The tile also accounts for the fact that despite the restaurant’s daily frying, the place never smells of grease. Every May, when the restaurant closes for the season, the staff climbs up on ladders and scrubs every square inch clean.

An oyster loaf served unadorned, the way Joe Casamento insisted it should be. Photo Credit: Denny Culbert Get the recipe for Casamento's Fried Oyster Loaf Sandwich »

It was during Casamento’s annual summer vacation in 2005 that Hurricane Katrina hit New Orleans. As the storm approached the city, Joseph evacuated with a friend to Vicksburg, Mississippi, while C.J. and Linda took a scheduled vacation to Las Vegas.

“I had talked to Joseph that day,” C.J. says, “and he was in a panic, thinking we were going to lose the restaurant, thinking that thing is a Category 5, and everything he owned was upstairs.” Joseph had been born in the apartment above the restaurant, and after a tour in the Pacific during World War II, he never lived anywhere else. The experience was too much for him: “I got a call later that night saying that Joseph had died in the hotel room. He’d had a heart attack.”

Joseph’s was one of the many uncounted casualties of Katrina, his death caused by the stress of the evacuation and the levee breaks. C.J. wonders if Joseph would have had the strength to reopen the restaurant had he survived. The roof was damaged, and much of the equipment had to be replaced. But despite the expense, and having to drive back and forth between New Orleans and Baton Rouge to handle the transfer of the estate, C.J. lit his stove again on November 5, 2005, while half the city was still dark.

Anthony O’Neal Rogers can shuck a dozen oysters in less than a minute.
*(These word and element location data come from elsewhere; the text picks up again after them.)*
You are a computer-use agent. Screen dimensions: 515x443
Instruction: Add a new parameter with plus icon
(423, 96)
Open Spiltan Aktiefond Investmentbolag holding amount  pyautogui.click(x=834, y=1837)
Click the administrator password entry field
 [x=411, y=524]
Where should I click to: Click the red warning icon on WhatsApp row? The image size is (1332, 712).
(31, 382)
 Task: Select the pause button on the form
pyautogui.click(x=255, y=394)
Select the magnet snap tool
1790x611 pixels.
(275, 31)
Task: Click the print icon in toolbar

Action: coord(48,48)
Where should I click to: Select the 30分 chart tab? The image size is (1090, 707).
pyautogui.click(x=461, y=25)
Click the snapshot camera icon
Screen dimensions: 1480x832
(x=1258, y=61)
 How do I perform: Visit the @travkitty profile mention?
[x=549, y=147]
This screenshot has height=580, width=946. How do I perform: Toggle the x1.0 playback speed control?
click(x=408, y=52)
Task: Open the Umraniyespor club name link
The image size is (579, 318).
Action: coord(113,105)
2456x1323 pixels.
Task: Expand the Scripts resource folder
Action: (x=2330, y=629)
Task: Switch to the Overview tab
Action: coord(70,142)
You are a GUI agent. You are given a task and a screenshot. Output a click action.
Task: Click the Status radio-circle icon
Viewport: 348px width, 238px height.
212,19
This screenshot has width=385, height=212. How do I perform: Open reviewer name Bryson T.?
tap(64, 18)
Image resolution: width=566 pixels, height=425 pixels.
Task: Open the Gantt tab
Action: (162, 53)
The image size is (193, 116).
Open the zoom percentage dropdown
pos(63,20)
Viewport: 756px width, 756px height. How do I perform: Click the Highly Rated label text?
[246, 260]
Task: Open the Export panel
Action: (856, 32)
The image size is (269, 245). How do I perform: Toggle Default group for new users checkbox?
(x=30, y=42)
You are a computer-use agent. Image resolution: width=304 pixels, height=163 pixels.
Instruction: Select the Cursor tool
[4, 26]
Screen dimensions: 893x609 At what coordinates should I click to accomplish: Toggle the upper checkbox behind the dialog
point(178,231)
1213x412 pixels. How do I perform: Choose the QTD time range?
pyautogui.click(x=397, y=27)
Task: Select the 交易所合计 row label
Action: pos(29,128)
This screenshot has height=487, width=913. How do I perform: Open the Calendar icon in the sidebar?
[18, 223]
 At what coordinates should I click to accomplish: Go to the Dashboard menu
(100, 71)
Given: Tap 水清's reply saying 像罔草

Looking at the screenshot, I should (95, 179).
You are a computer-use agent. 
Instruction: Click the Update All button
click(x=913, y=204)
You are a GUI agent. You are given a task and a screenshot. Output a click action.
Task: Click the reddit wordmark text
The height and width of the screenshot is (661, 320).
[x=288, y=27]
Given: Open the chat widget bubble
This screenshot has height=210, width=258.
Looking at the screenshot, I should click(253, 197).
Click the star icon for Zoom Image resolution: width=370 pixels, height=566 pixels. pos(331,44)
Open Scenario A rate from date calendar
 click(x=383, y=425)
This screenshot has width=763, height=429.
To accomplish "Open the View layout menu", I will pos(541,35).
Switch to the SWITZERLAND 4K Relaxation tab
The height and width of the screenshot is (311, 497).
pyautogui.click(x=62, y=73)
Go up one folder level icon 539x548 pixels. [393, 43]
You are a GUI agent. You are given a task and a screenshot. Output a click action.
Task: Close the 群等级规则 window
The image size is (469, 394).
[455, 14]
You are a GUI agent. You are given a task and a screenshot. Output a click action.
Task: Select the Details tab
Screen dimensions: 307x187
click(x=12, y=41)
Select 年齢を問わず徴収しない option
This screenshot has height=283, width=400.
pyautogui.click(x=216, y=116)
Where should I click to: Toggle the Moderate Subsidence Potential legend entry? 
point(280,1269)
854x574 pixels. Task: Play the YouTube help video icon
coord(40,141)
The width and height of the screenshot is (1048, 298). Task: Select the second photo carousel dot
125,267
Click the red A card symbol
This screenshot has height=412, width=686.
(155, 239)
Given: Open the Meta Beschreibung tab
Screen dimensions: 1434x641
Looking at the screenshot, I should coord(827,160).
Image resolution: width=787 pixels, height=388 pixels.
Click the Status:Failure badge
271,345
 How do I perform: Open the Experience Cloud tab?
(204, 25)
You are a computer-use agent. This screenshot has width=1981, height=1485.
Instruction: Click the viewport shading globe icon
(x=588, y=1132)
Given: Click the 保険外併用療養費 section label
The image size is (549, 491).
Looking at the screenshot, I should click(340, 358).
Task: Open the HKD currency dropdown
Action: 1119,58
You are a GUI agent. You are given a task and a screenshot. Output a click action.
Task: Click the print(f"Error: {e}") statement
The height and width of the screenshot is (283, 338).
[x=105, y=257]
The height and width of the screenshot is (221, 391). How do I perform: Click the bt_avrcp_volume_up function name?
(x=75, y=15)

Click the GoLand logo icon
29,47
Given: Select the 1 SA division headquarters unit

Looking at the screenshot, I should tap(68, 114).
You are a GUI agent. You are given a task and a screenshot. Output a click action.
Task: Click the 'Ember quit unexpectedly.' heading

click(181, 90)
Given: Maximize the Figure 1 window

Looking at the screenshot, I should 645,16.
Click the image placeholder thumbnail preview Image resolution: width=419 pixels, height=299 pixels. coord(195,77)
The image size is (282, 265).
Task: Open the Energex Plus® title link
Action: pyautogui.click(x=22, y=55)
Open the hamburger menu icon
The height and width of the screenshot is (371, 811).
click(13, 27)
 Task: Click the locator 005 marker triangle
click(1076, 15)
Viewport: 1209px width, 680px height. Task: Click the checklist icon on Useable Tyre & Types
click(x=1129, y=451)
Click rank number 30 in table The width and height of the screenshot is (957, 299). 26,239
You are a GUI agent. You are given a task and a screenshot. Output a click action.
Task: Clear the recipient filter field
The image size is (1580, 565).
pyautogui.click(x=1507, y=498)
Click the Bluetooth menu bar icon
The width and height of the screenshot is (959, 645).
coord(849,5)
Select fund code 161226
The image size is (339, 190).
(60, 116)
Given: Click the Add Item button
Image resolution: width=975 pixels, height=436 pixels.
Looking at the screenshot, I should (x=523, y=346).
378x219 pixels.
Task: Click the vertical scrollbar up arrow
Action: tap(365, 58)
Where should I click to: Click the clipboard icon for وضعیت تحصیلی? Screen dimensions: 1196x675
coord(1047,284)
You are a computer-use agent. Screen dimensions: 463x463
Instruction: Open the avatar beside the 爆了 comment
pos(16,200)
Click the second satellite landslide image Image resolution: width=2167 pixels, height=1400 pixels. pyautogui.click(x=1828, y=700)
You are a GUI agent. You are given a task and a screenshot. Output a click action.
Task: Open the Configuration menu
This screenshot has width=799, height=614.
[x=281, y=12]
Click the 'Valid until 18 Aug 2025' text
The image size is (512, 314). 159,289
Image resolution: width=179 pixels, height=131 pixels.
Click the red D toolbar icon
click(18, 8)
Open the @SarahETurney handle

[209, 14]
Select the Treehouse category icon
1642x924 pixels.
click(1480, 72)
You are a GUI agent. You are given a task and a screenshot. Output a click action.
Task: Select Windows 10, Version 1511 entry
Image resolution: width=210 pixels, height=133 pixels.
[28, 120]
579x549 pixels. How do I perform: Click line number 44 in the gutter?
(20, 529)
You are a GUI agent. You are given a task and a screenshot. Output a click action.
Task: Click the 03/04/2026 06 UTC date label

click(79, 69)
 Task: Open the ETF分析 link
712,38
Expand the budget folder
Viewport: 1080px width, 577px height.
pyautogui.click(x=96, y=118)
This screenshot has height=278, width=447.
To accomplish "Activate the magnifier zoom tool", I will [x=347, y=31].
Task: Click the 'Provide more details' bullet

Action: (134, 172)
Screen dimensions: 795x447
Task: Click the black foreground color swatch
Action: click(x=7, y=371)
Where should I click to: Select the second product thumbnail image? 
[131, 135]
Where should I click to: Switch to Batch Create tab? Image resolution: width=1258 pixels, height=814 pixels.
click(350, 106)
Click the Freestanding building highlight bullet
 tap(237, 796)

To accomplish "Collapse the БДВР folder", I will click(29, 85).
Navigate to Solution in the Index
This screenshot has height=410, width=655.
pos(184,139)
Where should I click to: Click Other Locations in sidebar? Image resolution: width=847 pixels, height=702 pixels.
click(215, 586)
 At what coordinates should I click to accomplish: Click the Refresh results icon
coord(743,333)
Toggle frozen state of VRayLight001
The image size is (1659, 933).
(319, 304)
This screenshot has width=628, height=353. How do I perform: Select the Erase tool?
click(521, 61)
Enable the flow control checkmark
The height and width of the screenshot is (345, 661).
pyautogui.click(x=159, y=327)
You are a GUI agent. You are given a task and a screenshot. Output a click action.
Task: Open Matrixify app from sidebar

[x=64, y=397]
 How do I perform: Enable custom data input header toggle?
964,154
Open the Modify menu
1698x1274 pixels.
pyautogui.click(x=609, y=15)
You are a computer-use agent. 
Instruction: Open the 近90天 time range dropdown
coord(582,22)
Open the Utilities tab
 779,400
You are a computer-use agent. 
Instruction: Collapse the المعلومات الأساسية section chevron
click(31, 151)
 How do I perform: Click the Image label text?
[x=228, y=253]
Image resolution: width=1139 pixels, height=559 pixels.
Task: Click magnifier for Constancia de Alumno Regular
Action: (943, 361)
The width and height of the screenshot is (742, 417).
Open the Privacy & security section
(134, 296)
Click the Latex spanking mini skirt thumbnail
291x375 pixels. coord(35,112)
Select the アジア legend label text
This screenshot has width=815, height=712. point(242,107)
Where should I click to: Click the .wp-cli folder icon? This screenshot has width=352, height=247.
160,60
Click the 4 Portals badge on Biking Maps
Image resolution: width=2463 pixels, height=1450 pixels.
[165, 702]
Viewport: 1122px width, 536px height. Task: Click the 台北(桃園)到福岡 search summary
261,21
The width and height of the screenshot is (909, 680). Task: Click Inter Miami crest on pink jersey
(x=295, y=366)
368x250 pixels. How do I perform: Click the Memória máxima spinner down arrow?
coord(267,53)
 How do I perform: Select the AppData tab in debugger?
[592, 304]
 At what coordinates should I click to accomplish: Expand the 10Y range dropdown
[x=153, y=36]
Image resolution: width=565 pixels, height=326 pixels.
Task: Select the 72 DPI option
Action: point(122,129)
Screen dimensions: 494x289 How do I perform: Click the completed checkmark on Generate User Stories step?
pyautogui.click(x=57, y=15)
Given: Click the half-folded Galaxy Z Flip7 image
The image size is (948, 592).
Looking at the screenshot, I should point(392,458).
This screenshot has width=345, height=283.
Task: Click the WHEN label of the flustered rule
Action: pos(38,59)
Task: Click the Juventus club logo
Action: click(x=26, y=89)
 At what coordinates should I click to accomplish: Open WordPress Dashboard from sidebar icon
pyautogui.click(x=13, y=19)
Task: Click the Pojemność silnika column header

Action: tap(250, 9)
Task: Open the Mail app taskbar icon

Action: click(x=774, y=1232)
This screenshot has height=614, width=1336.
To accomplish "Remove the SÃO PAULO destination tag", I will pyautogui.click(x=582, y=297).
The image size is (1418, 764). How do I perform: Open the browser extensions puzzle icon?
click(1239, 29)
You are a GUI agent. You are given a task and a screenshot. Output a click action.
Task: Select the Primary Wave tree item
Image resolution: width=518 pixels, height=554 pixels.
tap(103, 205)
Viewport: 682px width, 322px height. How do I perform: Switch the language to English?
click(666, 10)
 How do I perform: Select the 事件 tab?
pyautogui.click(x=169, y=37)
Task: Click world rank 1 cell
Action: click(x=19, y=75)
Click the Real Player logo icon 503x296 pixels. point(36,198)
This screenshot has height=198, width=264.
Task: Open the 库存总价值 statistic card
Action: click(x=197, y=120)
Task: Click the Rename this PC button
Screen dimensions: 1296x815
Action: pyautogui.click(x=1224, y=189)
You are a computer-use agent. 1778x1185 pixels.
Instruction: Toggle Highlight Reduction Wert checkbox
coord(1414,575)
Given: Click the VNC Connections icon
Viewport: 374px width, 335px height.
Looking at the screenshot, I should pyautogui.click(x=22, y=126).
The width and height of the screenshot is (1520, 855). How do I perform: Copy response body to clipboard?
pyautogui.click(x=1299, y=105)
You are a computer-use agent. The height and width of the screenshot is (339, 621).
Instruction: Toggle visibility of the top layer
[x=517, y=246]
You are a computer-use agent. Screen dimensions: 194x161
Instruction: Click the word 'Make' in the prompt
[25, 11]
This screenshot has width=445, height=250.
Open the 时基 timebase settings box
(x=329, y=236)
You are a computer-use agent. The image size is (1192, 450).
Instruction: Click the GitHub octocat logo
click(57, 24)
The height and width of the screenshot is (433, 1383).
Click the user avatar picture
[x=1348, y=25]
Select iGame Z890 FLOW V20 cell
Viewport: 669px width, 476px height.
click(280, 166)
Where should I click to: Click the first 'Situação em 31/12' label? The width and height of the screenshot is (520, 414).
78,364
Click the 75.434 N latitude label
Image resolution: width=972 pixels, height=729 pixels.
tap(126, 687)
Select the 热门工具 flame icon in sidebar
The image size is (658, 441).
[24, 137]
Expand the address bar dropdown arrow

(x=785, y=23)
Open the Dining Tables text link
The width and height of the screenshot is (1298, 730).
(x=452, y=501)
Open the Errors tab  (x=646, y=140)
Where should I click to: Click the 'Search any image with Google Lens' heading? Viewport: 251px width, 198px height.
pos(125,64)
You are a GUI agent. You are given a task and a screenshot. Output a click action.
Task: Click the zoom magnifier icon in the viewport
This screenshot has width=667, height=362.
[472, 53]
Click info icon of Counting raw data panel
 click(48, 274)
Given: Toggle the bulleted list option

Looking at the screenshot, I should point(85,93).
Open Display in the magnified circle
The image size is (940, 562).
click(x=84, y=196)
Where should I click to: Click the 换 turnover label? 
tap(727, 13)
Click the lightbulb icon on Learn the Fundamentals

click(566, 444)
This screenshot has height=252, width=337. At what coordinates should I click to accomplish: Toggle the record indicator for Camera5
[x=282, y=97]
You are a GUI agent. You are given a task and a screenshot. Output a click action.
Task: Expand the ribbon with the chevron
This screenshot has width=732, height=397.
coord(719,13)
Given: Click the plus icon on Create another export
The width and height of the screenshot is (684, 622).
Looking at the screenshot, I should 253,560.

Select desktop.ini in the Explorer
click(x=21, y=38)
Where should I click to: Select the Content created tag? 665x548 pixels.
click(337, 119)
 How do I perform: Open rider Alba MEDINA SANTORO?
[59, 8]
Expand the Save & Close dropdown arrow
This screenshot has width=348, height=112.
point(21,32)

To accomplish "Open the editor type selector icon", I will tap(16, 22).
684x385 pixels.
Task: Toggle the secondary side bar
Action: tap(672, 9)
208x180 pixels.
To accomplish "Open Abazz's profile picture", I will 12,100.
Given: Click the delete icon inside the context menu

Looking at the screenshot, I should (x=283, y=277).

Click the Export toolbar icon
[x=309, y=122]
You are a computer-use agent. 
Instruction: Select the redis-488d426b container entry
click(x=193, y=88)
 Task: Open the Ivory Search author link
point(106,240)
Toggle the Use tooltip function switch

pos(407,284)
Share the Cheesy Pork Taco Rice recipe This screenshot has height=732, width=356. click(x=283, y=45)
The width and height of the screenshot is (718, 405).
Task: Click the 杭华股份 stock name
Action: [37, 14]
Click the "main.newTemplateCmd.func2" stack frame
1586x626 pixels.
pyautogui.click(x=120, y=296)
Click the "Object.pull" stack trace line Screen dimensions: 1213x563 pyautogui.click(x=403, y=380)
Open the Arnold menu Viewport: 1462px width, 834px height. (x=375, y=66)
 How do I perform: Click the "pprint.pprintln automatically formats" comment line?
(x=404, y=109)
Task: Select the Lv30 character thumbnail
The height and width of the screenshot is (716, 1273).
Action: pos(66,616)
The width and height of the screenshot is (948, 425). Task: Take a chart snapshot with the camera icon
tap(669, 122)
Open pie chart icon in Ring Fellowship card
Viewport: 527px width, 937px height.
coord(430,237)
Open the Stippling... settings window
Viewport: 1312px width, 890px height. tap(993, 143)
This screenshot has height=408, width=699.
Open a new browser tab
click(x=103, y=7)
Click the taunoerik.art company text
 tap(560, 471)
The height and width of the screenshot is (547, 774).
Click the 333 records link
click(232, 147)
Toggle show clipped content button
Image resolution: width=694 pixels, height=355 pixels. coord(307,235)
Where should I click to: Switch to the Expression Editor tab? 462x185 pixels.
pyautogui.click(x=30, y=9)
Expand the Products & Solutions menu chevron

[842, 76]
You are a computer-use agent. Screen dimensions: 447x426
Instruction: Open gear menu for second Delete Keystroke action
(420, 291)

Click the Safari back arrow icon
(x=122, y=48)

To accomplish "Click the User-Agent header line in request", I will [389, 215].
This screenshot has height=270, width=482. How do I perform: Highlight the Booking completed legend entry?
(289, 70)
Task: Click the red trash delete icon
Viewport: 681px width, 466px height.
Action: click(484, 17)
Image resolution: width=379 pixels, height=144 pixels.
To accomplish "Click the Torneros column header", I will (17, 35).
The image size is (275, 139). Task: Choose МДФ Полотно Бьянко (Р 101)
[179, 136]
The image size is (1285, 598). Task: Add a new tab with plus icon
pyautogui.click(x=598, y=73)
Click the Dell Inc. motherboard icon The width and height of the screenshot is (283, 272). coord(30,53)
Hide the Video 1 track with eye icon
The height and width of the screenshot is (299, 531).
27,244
Photo Credit: Denny Culbert

“The timing worked out perfectly,” C.J. says. The fisheries disrupted by the storm had finally reopened. “Oysters had come back in just the week before.”

Returning home that fall from New York, where I’d landed during the evacuation, the neon pink of the Casamento’s sign throbbed like a heartbeat over Magazine Street. I pushed through the familiar door, its Venetian blinds askew over the window, shaking with relief. If the oyster beds were back, if C.J. and Linda were back, if Casamento’s was back—maybe there was a chance we’d all return someday.

The oyster loaf is traditionally served plain, but you can get lettuce, tomato, and mayo if you ask. Photo Credit: Denny Culbert

Linda greeted us, led us to our table, and took our regular order. The oyster loaf was medicine made of bread and salt and fry—the first meal I’d been able to finish since the storm made landfall. As I stepped up into the kitchen to hug C.J. and thank him, I was careful not to slip on the corn flour that once again dusted the tile.

Left: Oysters get dredged simply in corn flour. Right: Soft-shell crabs are available in season. Photo Credit: Denny Culbert

When my family sits down for dinner, we never get menus. Linda places beers on the table, little glasses clanging on the bottles’ necks like bells. “Dozen raws, dozen charbroils. French fries, extra crispy. Soft-shell crab for you?” Linda asks my mother, then rattles off the rest of our order, pointing her pen at each of us in turn. “Oyster loaf, shrimp loaf, oyster loaf, oyster loaf, oyster loaf dressed.” This last loaf is for my husband. He likes lettuce and tomato on his sandwich, and we mock him for it every time.

A lunch guest digs in to a loaf and a root beer. Photo Credit: Denny Culbert

Our ways are as calcified as those of Casamento’s itself (which is saying something), and the oyster loaf satisfies as it always has. The restaurant is a place absolved from time—a crucible of community, where the walls wipe clean and lard never goes out of style.